Francis Ford Coppola è sempre stato un regista dalle chiare vedute politiche. Lunedì scorso in una conversazione nell’ambito del New York Film Festival, parlando del suo nuovo film Megalopolis, ha dichiarato che le prossime elezioni presidenziali potrebbero rispecchiare la caduta di Roma.
Il dialogo – che è stato trasmesso in 65 sale negli Stati Uniti e in Canada con il supporto di Imax – Coppola si è unito a Robert De Niro e Spike Lee per parlare del suo lungo viaggio verso la realizzazione di “un’epopea romana ambientata nell’America moderna come Roma”, come l’ha descritta.
Il film segue il conflitto tra Cesar (interpretato da Adam Driver), un artista geniale che cerca di fare un salto in un futuro utopico, e il suo oppositore, il sindaco Franklyn Cicero (Giancarlo Esposito), che rimane impegnato in uno status quo regressivo.
Coppola, le dichiarazioni
Il regista si è così lasciato andare a una interessante riflessione. Meditazione che regala una prospettiva di lettura del suo progetto che tra poche settimane sbarcherà nelle sale di tutto il mondo.
“La gente mi ha sempre detto: “Perché vuoi fare un film sull’America come Roma?”. Beh, oggi l’America è Roma e sta per vivere la stessa esperienza. Vedo le stesse ragioni per cui Roma perse la sua repubblica e finì con un imperatore. È stato molto preveggente fare un film sull’America come allegoria dell’antica Roma, perché è quello che accadrà tra pochi mesi”, ha dichiarato Coppola.

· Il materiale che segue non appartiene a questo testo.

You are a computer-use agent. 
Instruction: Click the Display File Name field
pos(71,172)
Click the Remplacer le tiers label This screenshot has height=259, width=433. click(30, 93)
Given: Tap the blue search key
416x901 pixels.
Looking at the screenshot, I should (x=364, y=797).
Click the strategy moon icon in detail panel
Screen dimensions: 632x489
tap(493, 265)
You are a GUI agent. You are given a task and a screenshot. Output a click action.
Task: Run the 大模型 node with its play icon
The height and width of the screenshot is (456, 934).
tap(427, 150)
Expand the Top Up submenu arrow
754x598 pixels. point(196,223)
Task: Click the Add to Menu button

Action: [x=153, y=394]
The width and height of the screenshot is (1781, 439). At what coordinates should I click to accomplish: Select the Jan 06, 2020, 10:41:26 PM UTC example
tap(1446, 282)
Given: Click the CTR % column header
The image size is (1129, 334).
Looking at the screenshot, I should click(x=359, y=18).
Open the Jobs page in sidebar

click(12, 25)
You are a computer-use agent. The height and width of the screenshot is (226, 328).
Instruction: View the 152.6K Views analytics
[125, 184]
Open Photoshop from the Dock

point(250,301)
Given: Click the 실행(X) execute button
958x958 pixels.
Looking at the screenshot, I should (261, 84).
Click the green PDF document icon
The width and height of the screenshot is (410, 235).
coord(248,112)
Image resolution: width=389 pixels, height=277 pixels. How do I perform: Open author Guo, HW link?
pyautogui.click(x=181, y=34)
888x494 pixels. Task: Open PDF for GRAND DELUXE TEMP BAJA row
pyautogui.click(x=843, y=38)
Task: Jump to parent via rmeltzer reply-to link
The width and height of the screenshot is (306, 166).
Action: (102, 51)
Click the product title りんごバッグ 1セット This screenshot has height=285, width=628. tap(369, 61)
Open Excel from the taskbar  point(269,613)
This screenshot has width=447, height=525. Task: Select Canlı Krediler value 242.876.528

“E per lo stesso motivo: la Roma di allora era così prospera, Roma stava facendo un sacco di soldi e i senatori erano molto interessati al loro potere e alla loro ricchezza, e non stavano gestendo il Paese. La stessa cosa è accaduta qui. I nostri senatori e i nostri rappresentanti sono tutti ricchi e manipolano il loro potere piuttosto che gestire il Paese e quindi rischiamo di perderlo”.
Coppola ha anche spiegato di aver “deliberatamente coinvolto in questo film persone che non sono d’accordo. Voglio dire, nel film ci sono attori che votano in un altro modo […] eppure lavoriamo tutti insieme felicemente e creativamente”. Il riferimento apparentemente allude alle co-star Jon Voight, Shia LaBeouf e Dustin Hoffman.
“Ho pensato che siamo al di sopra della politica nel fare il film, eppure ci siamo tutti piaciuti e abbiamo partecipato e fatto questo film insieme”, ha continuato. “Quindi spero che si possa lavorare anche con persone che non sono d’accordo con noi per raggiungere un obiettivo più alto”.
Il regista ha aggiunto che il film chiede espressamente al pubblico di avere un dibattito sul futuro, “e voglio che tutti partecipino a questo dialogo. Nessuna domanda dovrà essere vietata”.